Hashing is the process of taking data and processing it to create a new value, usually of a fixed length (sometimes called a fingerprint). The process is unidirectional, meaning once a value has been hashed, it is incredibly impractical (with current technology) to reverse the process to derive the original value from the hash. For example, using bcrypt, the password
Wolfgang the puppy might hash to the value
$2a$12$j29LhAzasXWN7glfGjp9NuFXcOYBCffkE4RWcQJwBFzxsAsUsQ2nK. This unidirectionality is what makes hashed passwords more secure than plaintext passwords - a hacker will need to do extra work to break the encryption involved.

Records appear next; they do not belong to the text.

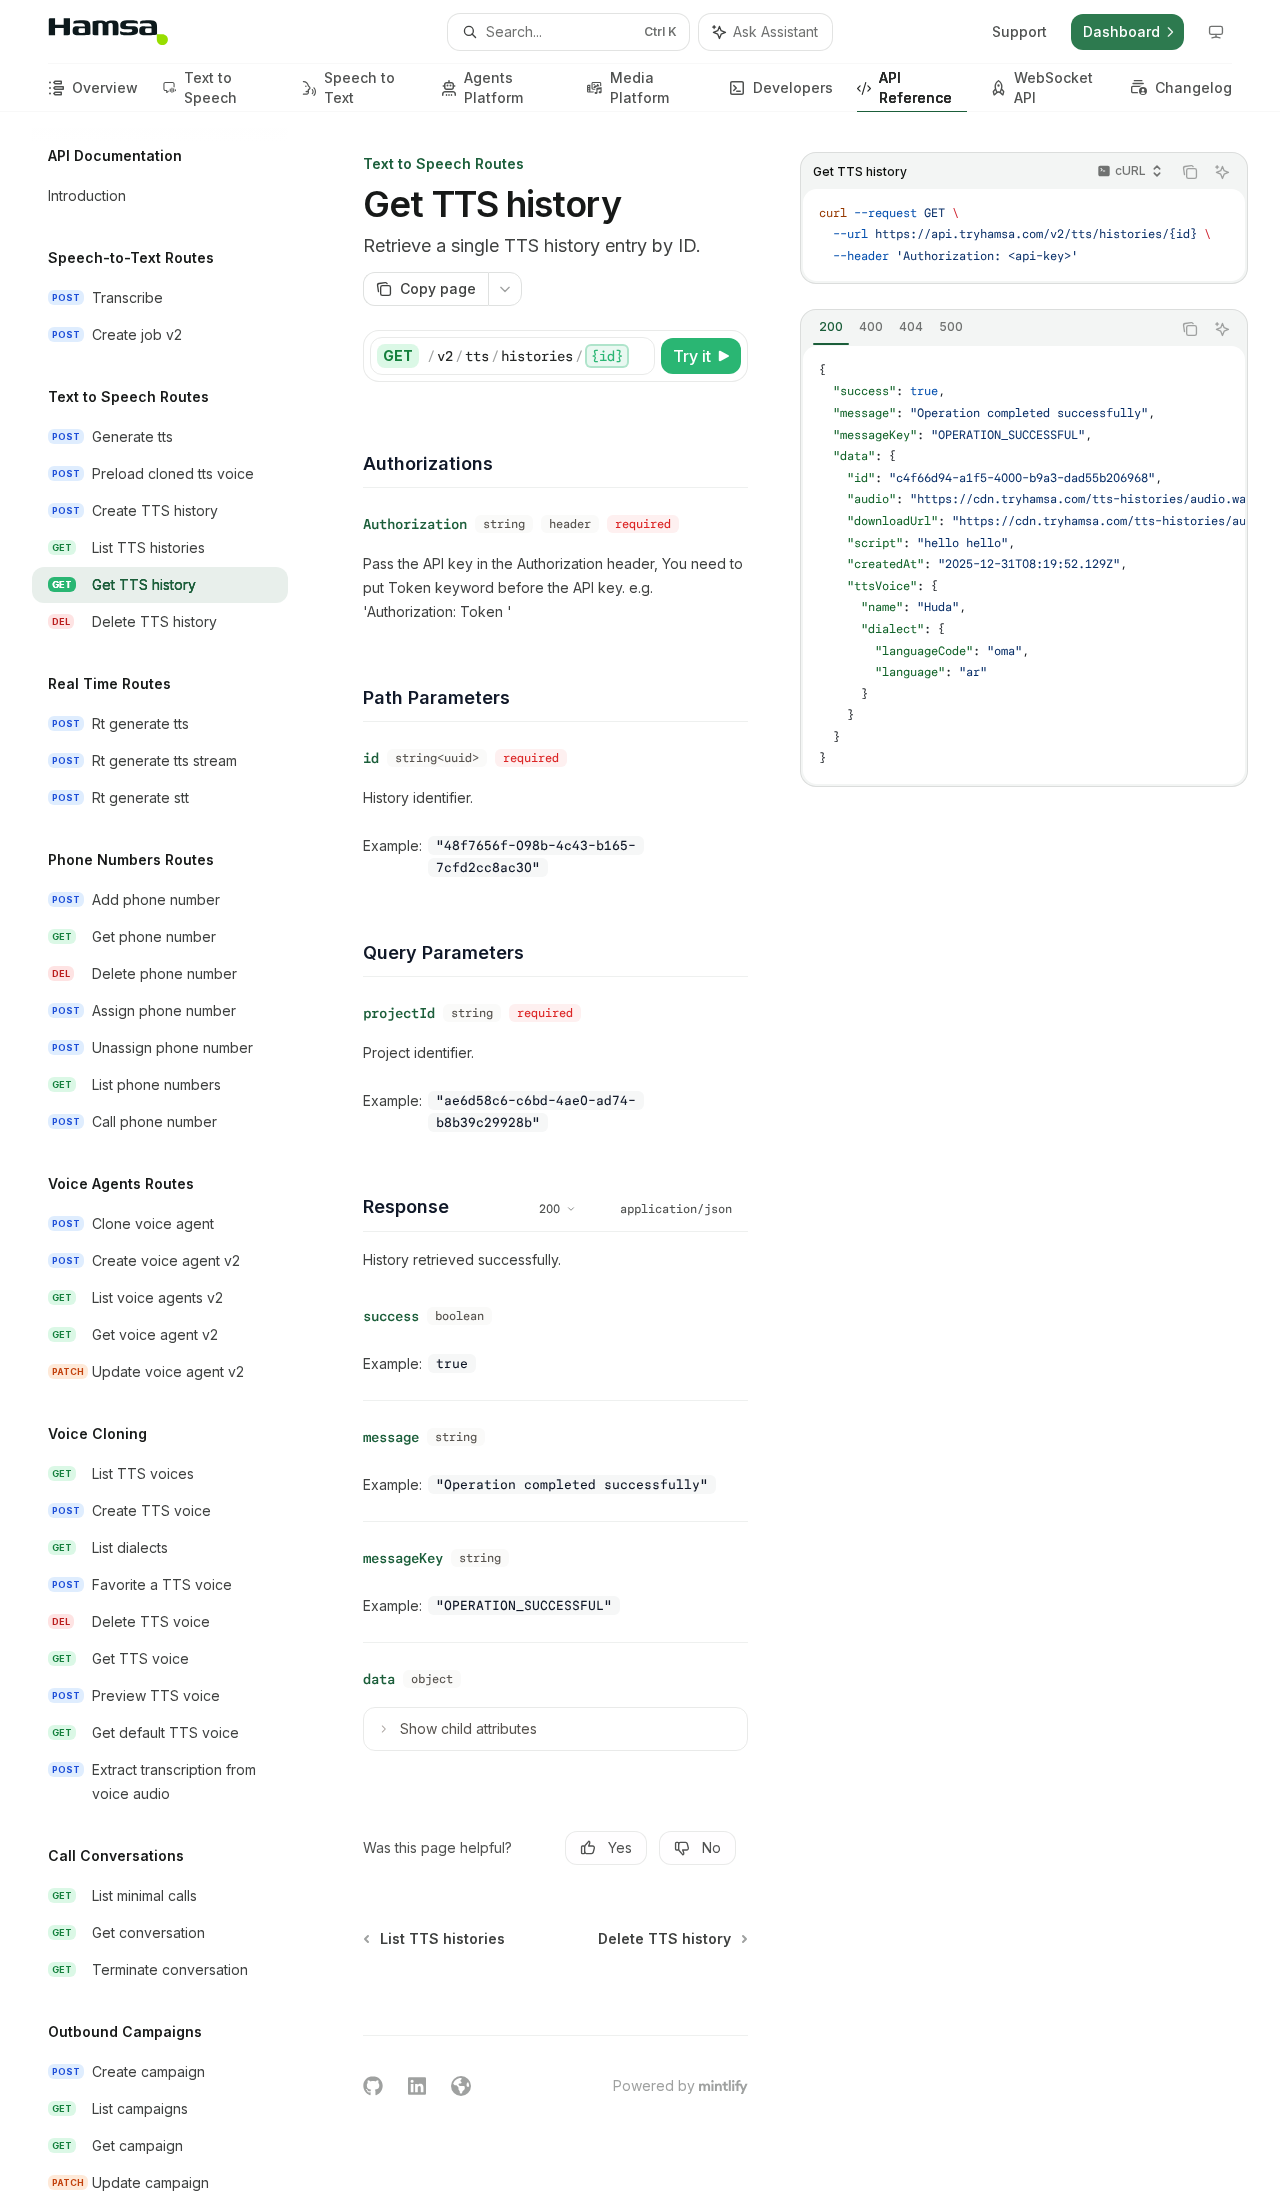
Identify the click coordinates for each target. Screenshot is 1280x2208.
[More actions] (505, 289)
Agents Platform (493, 87)
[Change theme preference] (1216, 32)
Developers (793, 87)
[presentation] (176, 1160)
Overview (105, 87)
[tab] (831, 328)
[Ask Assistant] (1222, 172)
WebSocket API (1053, 87)
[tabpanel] (1024, 565)
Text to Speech (210, 87)
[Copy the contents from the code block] (1190, 172)
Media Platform (639, 87)
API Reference (915, 87)
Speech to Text (359, 87)
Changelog (1193, 87)
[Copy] (636, 356)
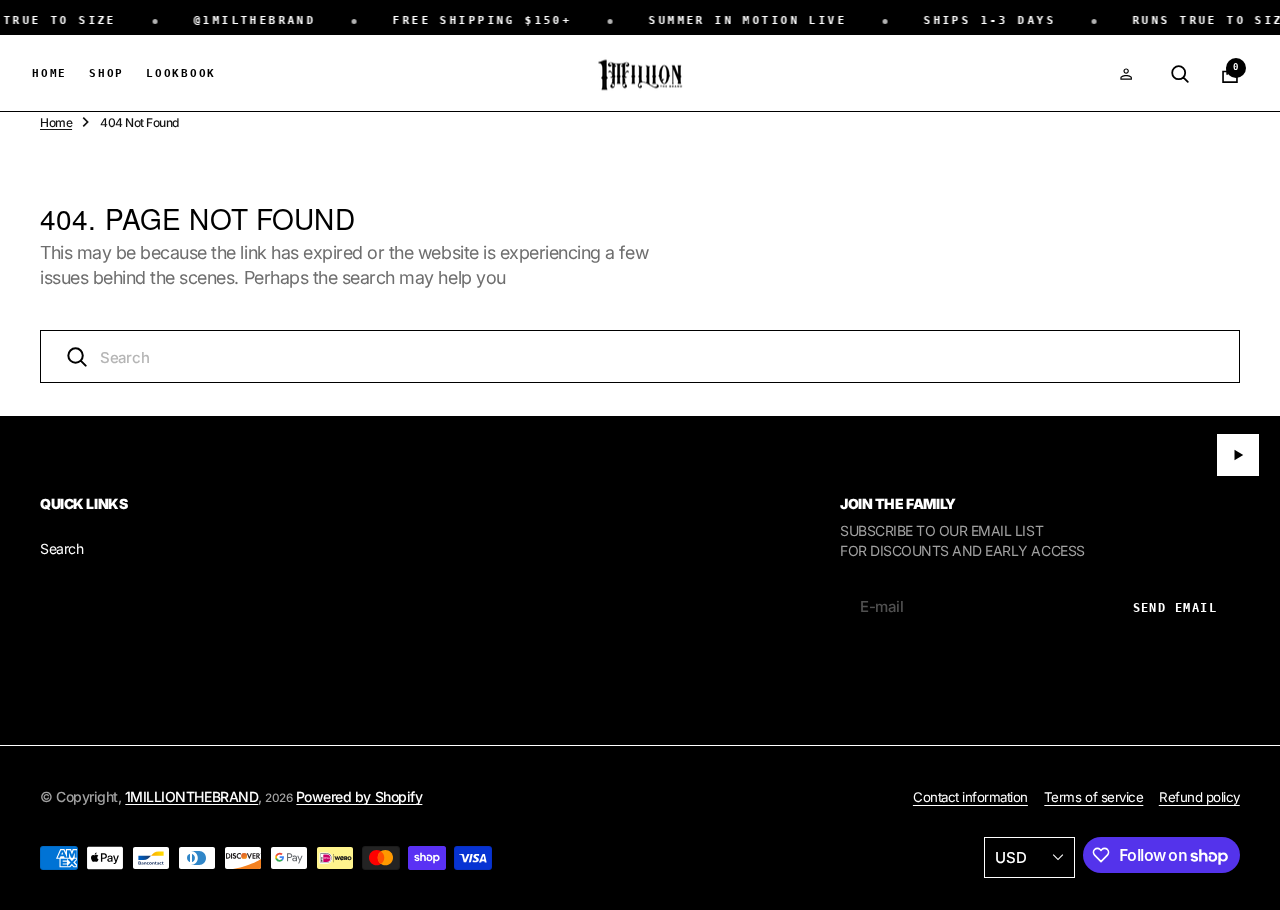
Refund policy (1199, 797)
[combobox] (640, 356)
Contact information (970, 797)
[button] (1126, 74)
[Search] (1180, 74)
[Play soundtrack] (1238, 455)
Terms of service (1093, 797)
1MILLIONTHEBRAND (191, 796)
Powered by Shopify (359, 796)
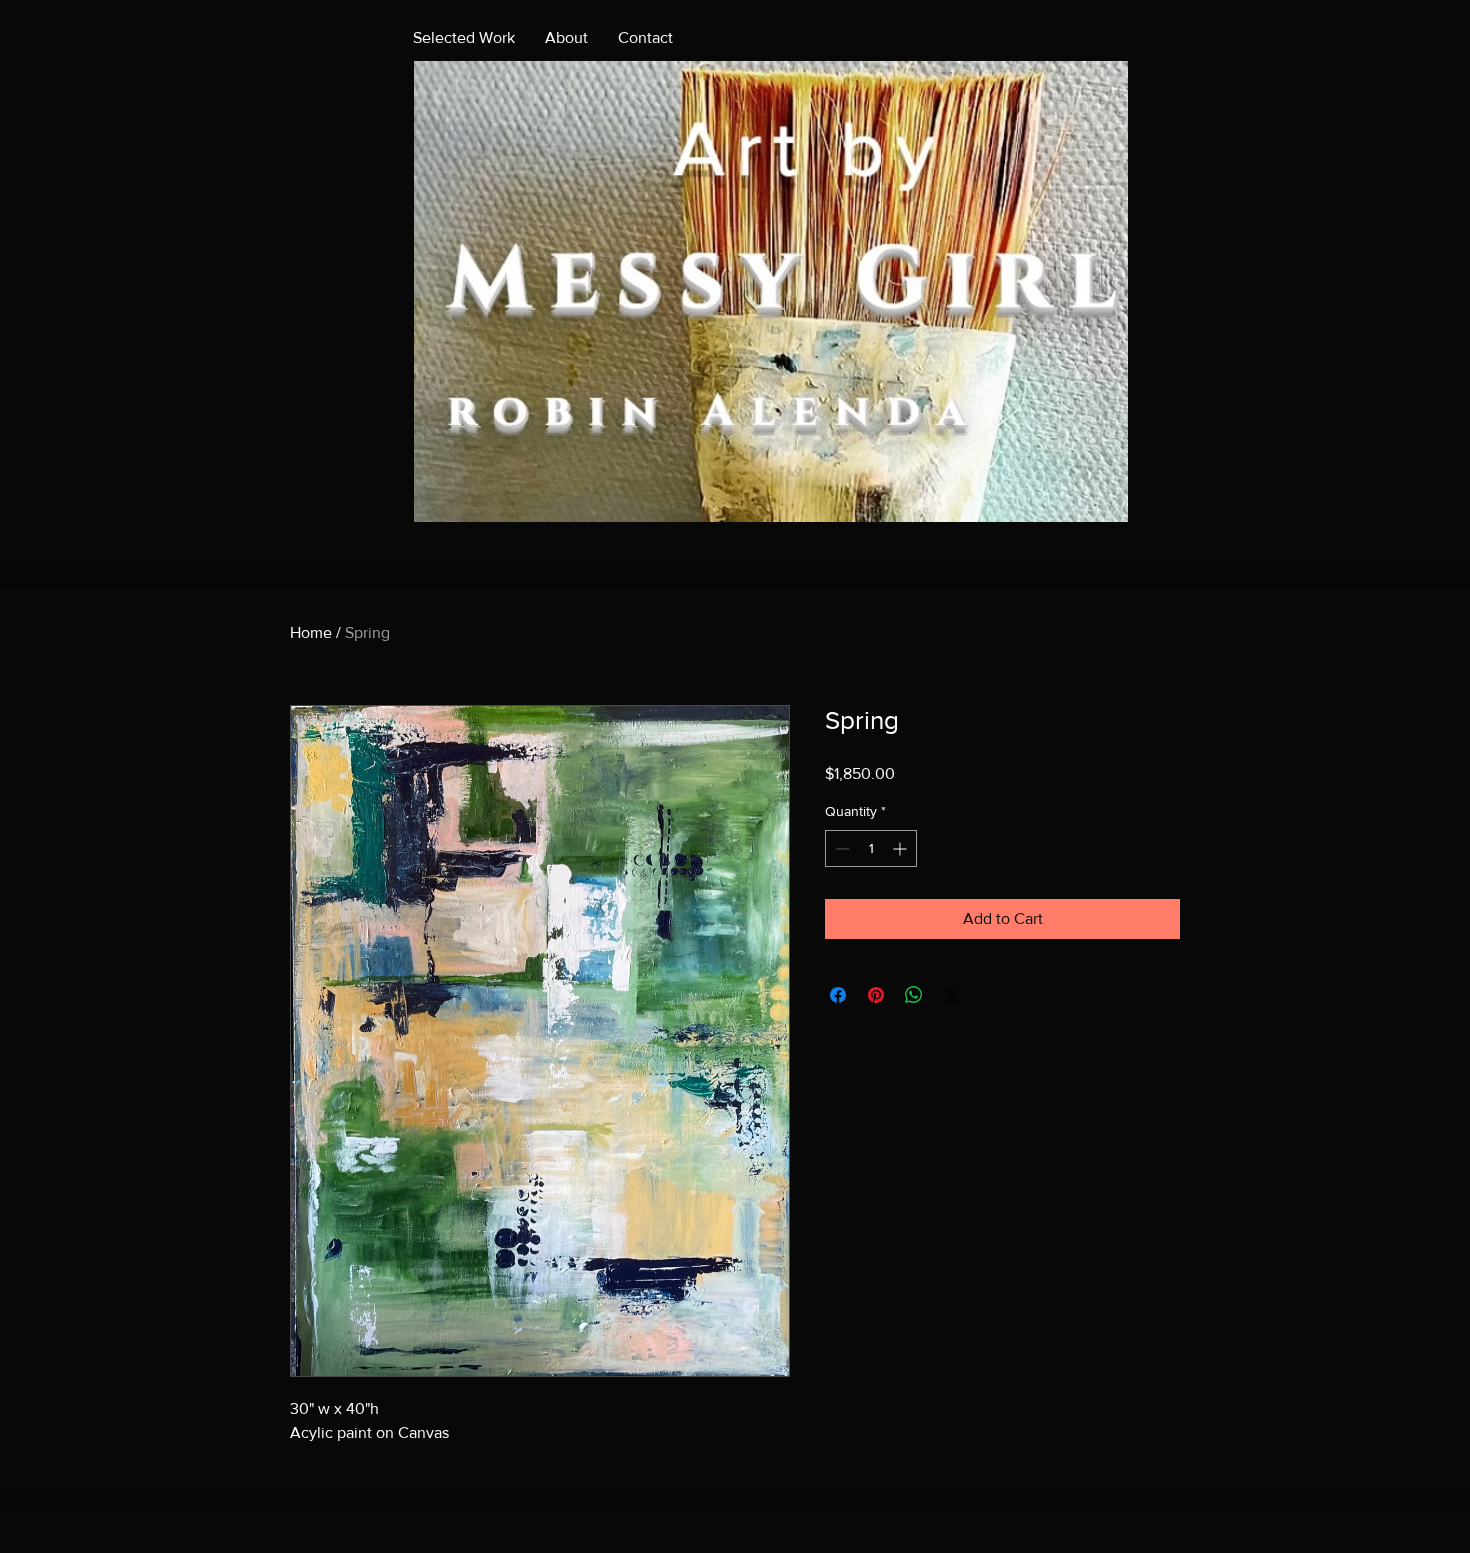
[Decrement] (840, 848)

Or they might have a Rainbow Table, which is a precomputed set of values that will let an attacker look up the password based on a given hash. If the hashing function is known to the attacker, hashing alone won't be enough to protect a user's password, since the same input value will always produce the same output hash.
This is why bcrypt will also salt a password before storing the hash in your database. A salt is data added to the input of a hash function. In bcrypt's implementation, a unique salt is added to every password on generation. This means that an attacker would need to use a different pre-computed Rainbow Table for every single password, which is computationally prohibitive.
All of this means that, properly implemented, using
bcrypt in your application is one important step protect you and your users from bad actors.
I plan to introduce the ability to add notes to tasks so you can, for example, sketch out an agenda for a meeting, or divide tasks into subtasks. I also plan to enhance the archive with grouping and sorting. Later on, I'll enhance the user's account management experience, letting them reset their password and edit their user name.